Some telcos are well on their way to becoming “techcos” – combining automation and cloud-native networking with new organisational practices to deliver next-generation services for growth. A new STL Partners report identifies the lessons from their experience to date.
Stagnated growth for telcos
In recent years, the telco industry has seen growth stagnate as software companies infiltrate their markets and offer more innovative solutions at lower operating costs. The rapid consolidation of major internet players, such as Google and Amazon, is only increasing with time, threatening to not only undermine the telco position but completely destabilise their revenue model and undermine their ability to operate profitably.
The top seven internet giants saw revenue growth of 72% between 2019 and 2022, pushing their total revenues above that of the telecoms industry as a whole (the figure below shows the revenues of all major telecoms operators and groups). As a result, telcos are urgently reassessing their business model, looking for key areas where they can cut costs and create new revenue streams, leveraging lessons learned from these internet giants to develop their proposition and ensure their long-term survival.

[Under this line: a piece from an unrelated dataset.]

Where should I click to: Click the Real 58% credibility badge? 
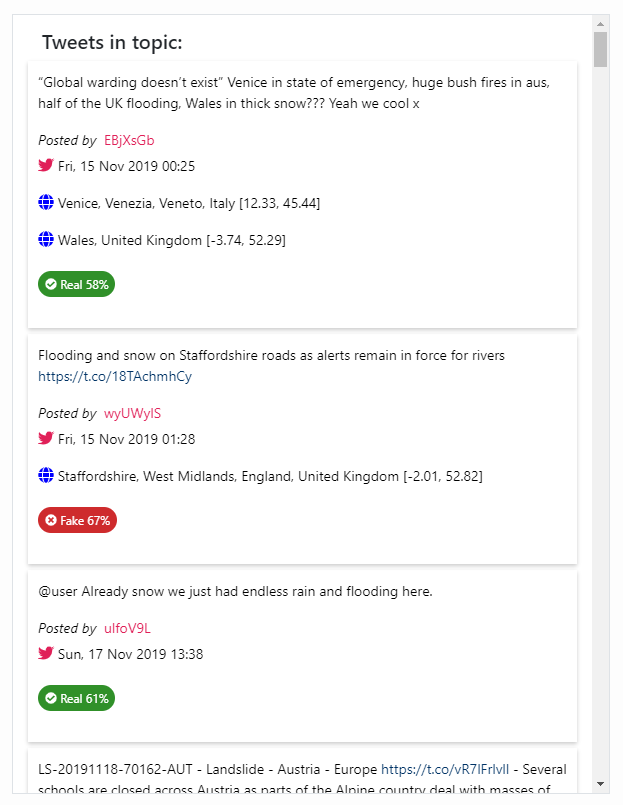76,284
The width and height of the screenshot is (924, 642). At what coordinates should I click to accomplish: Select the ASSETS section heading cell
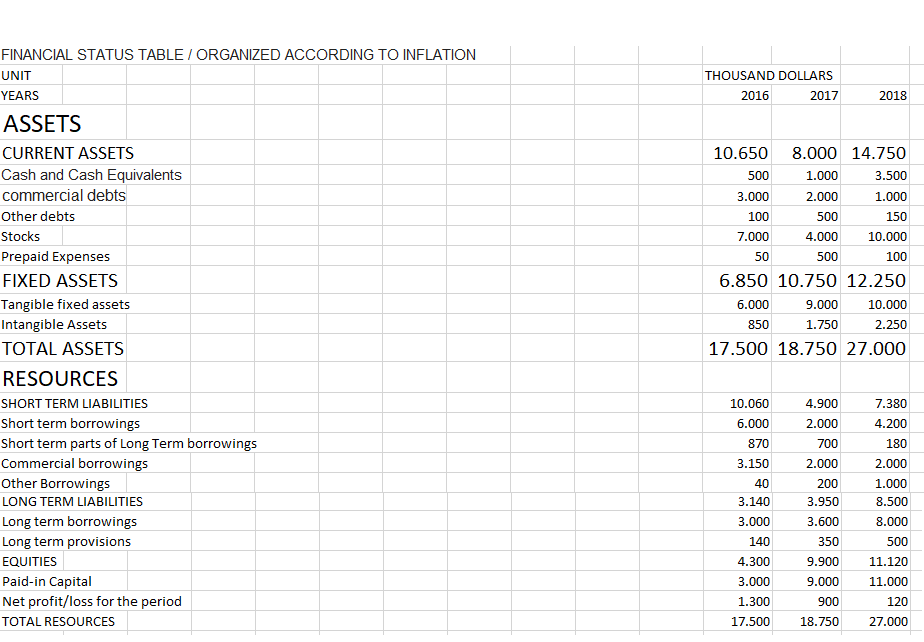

The enterprise customer: potential growth for techcos
The slowing of consumer profit growth has led telcos to explore the enterprise opportunity. Through the move to techco, telcos hope to increase profit margins. Heavy investment in 5G rollouts, as well as an increasing focus on edge computing and distributed networking, is providing telcos with a valuable footprint that can be leveraged for enterprise application services – a major new growth market for telcos, which have been historically limited to providing connectivity. The survey respondents felt that growing revenues was the key strategic objective of 5G and edge, and that this would be achieved through horizontal connectivity products.

Question : Which areas do you think will drive this revenue growth?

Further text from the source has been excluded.